Geometry, Representation Theory and Number Theory: Recent Applications in Physics
A special issue of Mathematics (ISSN 2227-7390).
Deadline for manuscript submissions: closed (31 May 2019) | Viewed by 16675
Special Issue Editor
2. Merton College, University of Oxford, Oxford OX1 4JD, UK
Interests: AI-assisted mathematics; mathematical physics; string theory; algebraic geometry; number theory
Special Issues, Collections and Topics in MDPI journals
Special Issue Information
Dear Colleagues,
Twenty-first century science is driven by inter-disciplinary collaborations. This is certainly the case for fundamental physics and increasingly the case for pure mathematics.

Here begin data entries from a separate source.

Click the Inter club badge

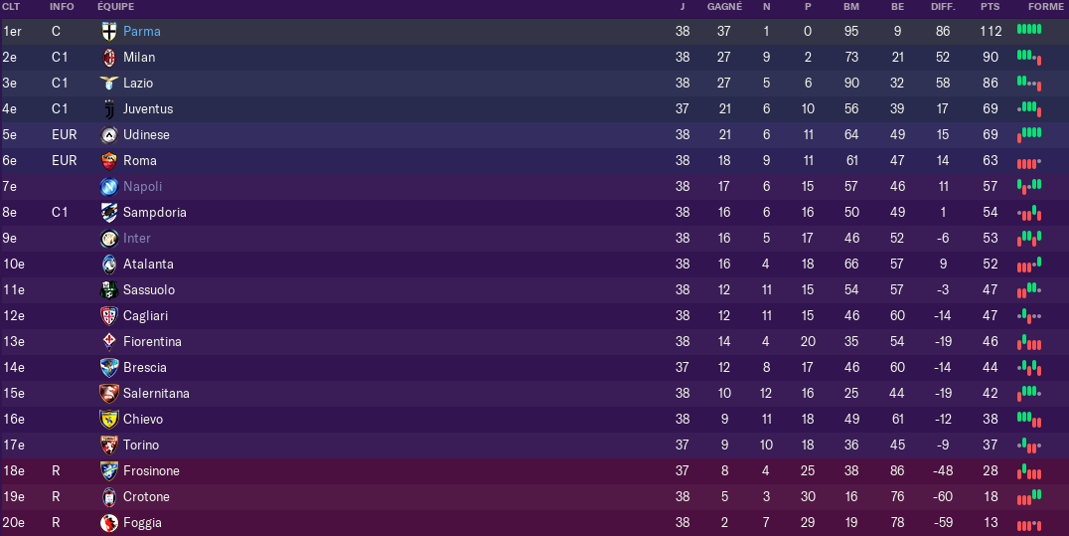click(x=109, y=239)
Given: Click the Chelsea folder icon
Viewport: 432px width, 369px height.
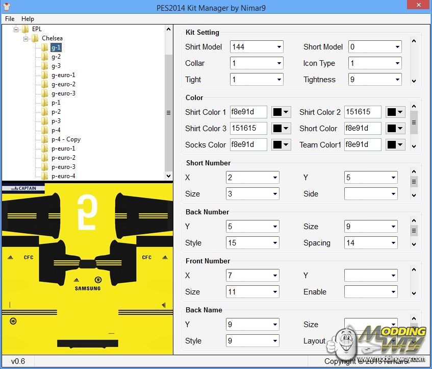Looking at the screenshot, I should tap(35, 38).
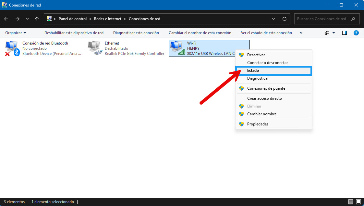Click Diagnosticar esta conexión toolbar command

136,33
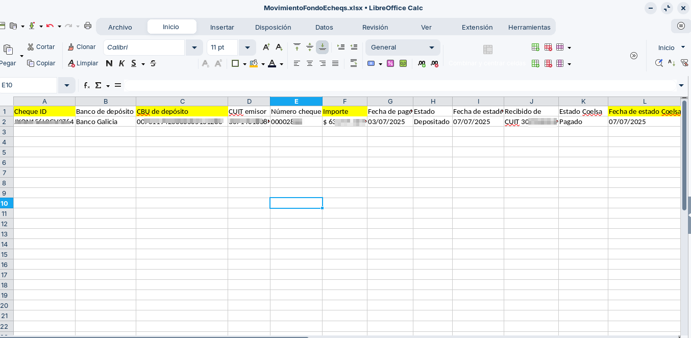Toggle italic formatting (K button)

click(x=121, y=63)
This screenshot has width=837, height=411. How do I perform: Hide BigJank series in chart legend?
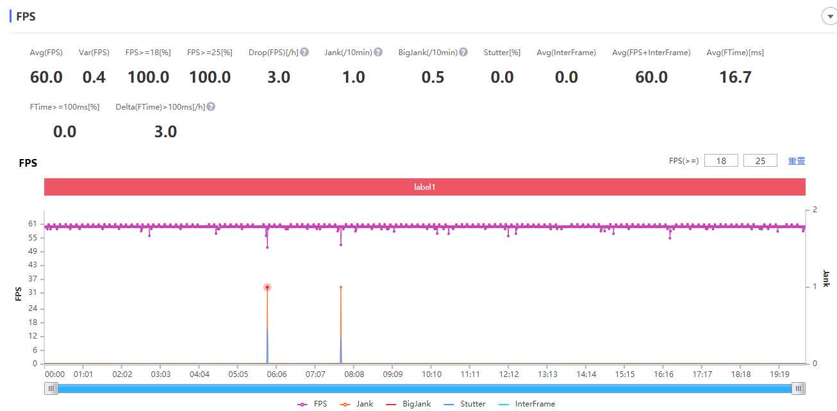[x=408, y=404]
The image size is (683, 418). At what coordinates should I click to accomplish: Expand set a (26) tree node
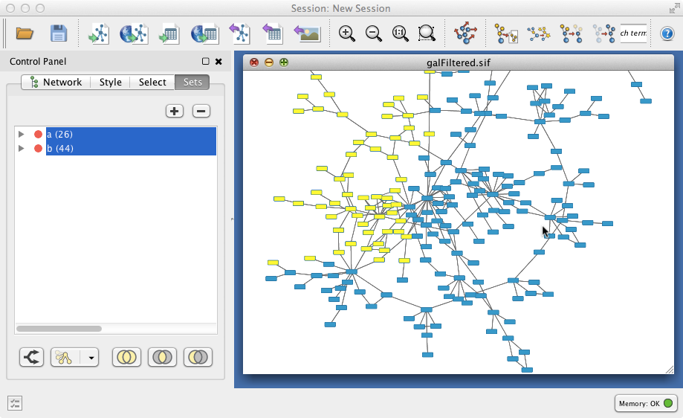click(x=22, y=135)
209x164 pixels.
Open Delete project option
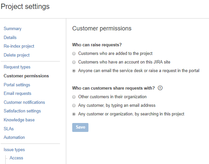click(x=17, y=55)
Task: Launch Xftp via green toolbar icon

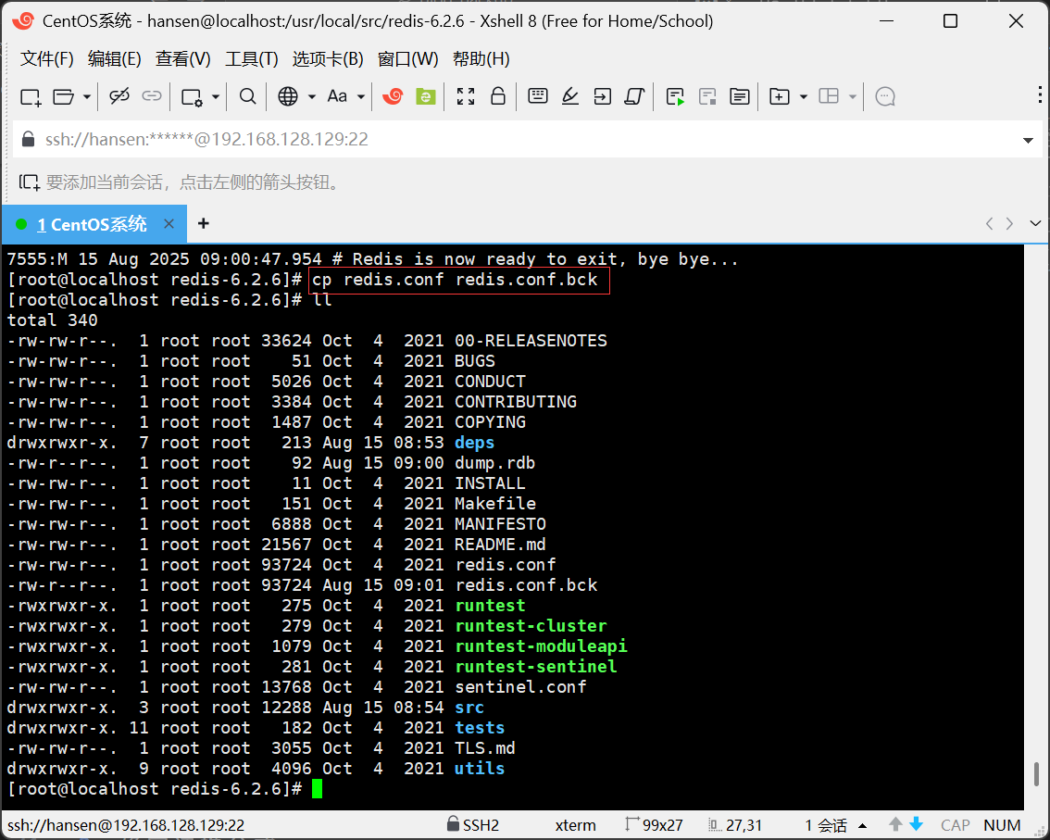Action: 425,96
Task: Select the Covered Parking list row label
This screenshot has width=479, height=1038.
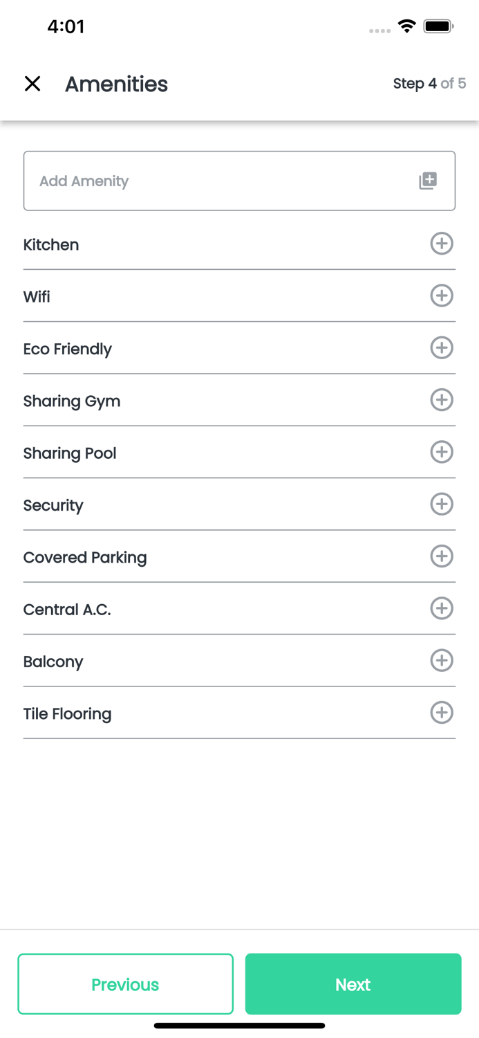Action: [85, 558]
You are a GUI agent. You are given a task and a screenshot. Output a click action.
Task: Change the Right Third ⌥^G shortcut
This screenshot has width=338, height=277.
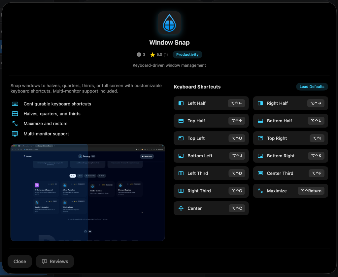(x=237, y=191)
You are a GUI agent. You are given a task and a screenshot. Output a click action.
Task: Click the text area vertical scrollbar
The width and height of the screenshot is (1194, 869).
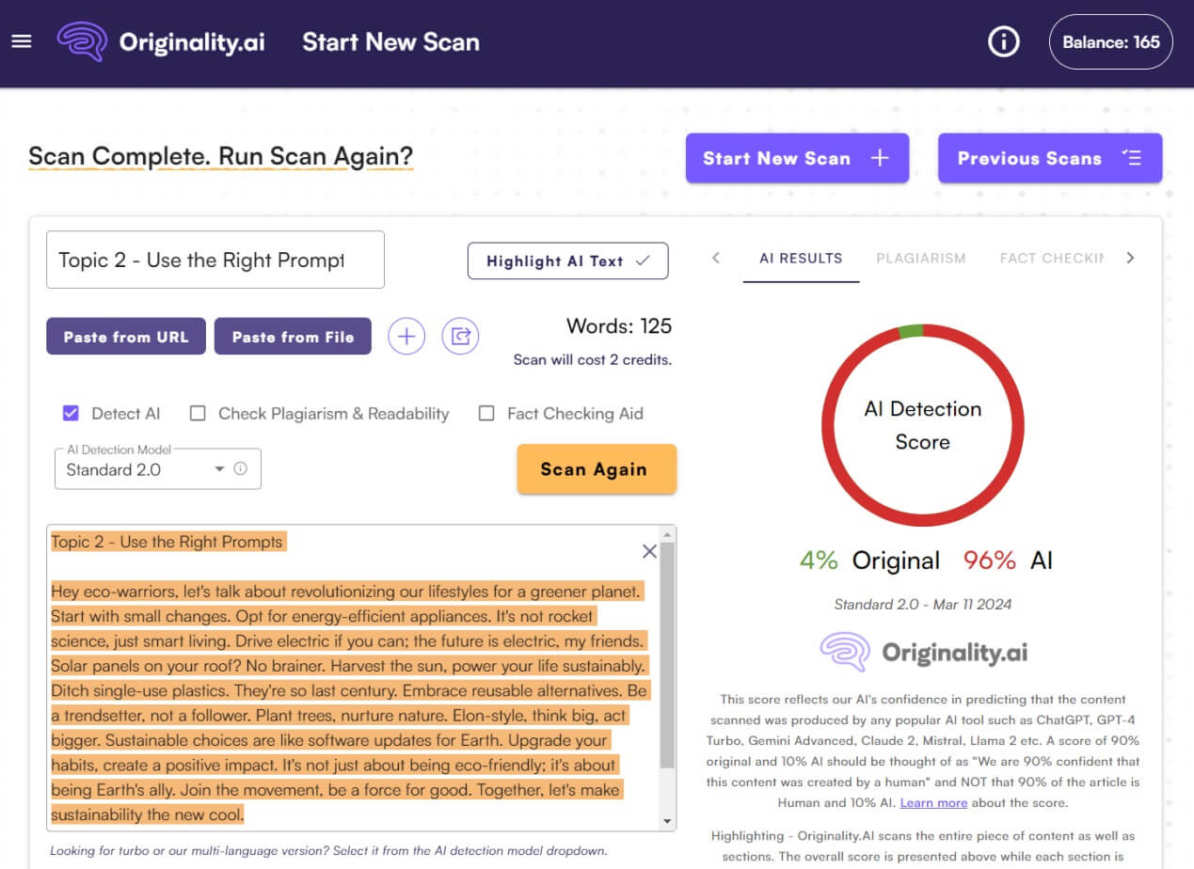(667, 658)

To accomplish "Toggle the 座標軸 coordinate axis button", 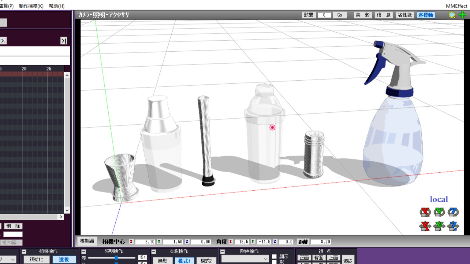I will tap(426, 15).
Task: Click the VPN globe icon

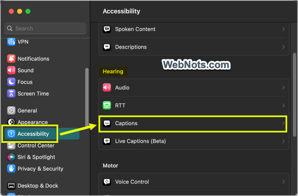Action: coord(11,42)
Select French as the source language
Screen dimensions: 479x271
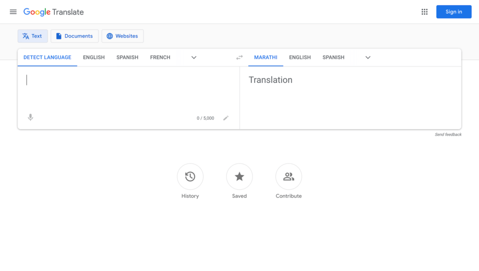click(x=160, y=57)
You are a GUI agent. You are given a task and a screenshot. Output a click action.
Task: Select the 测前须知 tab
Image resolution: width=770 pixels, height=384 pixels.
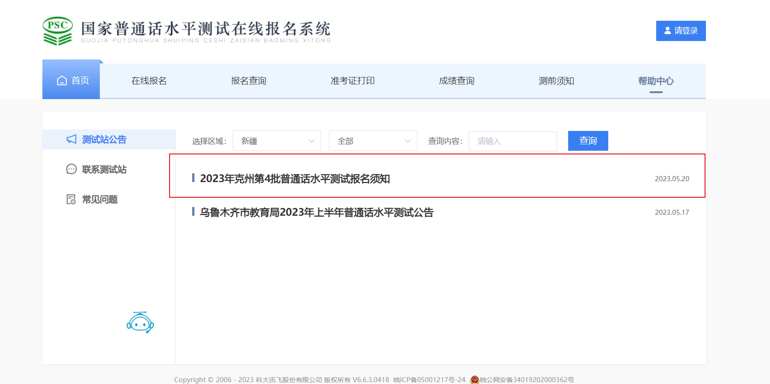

There is an ever-growing number of disciplines in modern mathematics which thrive on the cross-fertilization between various and often unimaginably different fields of study. Modern mathematical physics had been a fruitful dialogue between geometry, field theory and relativity, exemplified by the algebraic geometry of gauge theories and the differential geometry of space-time. This tradition of the geometrization of the nature of space, time and matter goes as far back as Kepler's famous saying “ubi materia, ibi geometria”.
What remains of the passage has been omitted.